Construing the undisputed facts in the light most favorable to Plaintiff as the non-moving party, the Court finds that there is no genuine dispute of material fact. There is no evidence which raises a genuine dispute of material fact as to Defendant's knowledge of Plaintiff's changed accommodation to a lower bunk. Based on the undisputed facts, Plaintiff had received a lower bunk accommodation on February 26, 2009, one day prior to Plaintiff's alleged fall. There is no evidence which links Defendant's actions to any knowledge of Plaintiff's lower bunk accommodation. There is also no genuine dispute of material fact with regards to whether Plaintiff was on a lower tier or upper tier bunk. Based on Plaintiff's allegations, the fall occurred because he had a seizure and fell from the top bunk. There is no evidence that a lower tier or upper tier made any difference. The only evidence of an interaction between Defendant and Plaintiff on February 27, 2009 indicated that Defendant was going to charge Plaintiff with a Rules Violation Report for going to breakfast twice. That fact does not raise a genuine material dispute.

Even if Defendant was aware of Plaintiff's chrono, Plaintiff had received a lower bunk accommodation one day prior to the alleged fall. Per Defendant's usual practice, after receiving notice of a physician-ordered chrono for Plaintiff to receive a lower bunk, he would have notified the yard sergeant, who then notifies the Central Control sergeant, who then issues the Inmate Transfer/Housing Assignment Change, form GA 154, within several hours. Because the GA 154 form was issued by 10:20 a.m. on February 26, 2009, the housing change would generally occur by noon of that day, and before the alleged fall. Thus, even assuming that Defendant was notified of the chrono, there is no evidence that indicates he acted with deliberate indifference.

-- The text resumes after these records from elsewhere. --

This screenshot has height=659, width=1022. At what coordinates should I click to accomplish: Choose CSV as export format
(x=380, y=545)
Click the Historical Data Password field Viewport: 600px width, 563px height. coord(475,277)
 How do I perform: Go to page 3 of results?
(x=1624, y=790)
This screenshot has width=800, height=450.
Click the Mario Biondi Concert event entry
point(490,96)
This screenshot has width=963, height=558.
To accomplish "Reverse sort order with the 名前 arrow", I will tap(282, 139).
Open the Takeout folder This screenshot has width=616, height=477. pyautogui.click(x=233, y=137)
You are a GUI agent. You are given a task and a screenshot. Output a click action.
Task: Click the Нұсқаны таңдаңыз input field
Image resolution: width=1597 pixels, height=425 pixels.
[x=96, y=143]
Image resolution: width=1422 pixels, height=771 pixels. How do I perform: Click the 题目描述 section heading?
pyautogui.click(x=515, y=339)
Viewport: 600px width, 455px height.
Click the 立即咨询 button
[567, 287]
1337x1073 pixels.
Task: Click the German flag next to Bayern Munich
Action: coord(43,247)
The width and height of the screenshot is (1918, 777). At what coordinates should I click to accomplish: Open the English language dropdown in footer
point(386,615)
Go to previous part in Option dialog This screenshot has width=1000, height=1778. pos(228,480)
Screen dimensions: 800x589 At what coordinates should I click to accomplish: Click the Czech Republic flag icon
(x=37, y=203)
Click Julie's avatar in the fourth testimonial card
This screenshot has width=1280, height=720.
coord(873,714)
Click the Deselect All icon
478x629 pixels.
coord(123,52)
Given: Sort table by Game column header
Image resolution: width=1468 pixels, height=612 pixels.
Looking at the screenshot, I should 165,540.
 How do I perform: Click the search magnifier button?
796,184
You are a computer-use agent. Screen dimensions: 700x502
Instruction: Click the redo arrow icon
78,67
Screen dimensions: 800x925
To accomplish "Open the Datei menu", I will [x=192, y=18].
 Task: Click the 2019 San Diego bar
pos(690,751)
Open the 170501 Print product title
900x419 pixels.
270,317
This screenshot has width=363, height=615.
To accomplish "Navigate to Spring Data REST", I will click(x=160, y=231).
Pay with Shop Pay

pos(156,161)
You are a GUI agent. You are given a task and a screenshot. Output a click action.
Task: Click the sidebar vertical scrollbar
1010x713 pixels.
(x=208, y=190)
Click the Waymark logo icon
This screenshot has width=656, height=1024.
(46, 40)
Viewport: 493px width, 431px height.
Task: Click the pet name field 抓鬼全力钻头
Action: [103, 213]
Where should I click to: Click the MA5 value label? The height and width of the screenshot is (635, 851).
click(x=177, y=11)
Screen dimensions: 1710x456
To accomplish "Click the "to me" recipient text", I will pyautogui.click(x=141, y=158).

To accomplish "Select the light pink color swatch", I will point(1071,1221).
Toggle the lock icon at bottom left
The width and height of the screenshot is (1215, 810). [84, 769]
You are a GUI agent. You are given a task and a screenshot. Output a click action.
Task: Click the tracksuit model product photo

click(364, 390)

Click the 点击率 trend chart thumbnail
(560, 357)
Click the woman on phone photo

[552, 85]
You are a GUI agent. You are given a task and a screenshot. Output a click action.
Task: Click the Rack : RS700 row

V. Conclusion And Recommendation

Based on the foregoing, it is HEREBY RECOMMENDED that:

1. Defendant Jordt's motion for summary judgment, filed December 2, 2011, should be GRANTED in full; 2. Summary judgment should be granted in favor of Defendant and against Plaintiff for the sole Eighth Amendment claim; and 3. Judgment should be entered accordingly.

These Findings and Recommendations will be submitted to the United States District Judge assigned to the case, pursuant to the provisions of 28 U.S.C. § 636(b)(1). Within fourteen (14) days after being served with these Findings and Recommendations, the parties may file written objections with the Court. The document should be captioned "Objections to Magistrate Judge's Findings and Recommendations." A party may respond to another party's objections by filing a response within fourteen (14) days after being served with a copy of that party's objections. The parties are advised that failure to file objections within the specified time may waive the right to appeal the District Court's order. Martinez v. Ylst, 951 F.2d 1153, 1157 (9th Cir. 1991).

IT IS SO ORDERED.

FootNotes


1. Plaintiff was informed of the requirements for opposing a motion for summary judgment by a Court order on October 19, 2010. Second Informational Order, Doc. 17; see Rand v. Rowland, 154 F.3d 952, 955-56 (9th Cir. 1998) (en banc).
2. Defendant cites to a declaration from Defendant's counsel as supporting documentation. However, no such declaration was filed with the Court.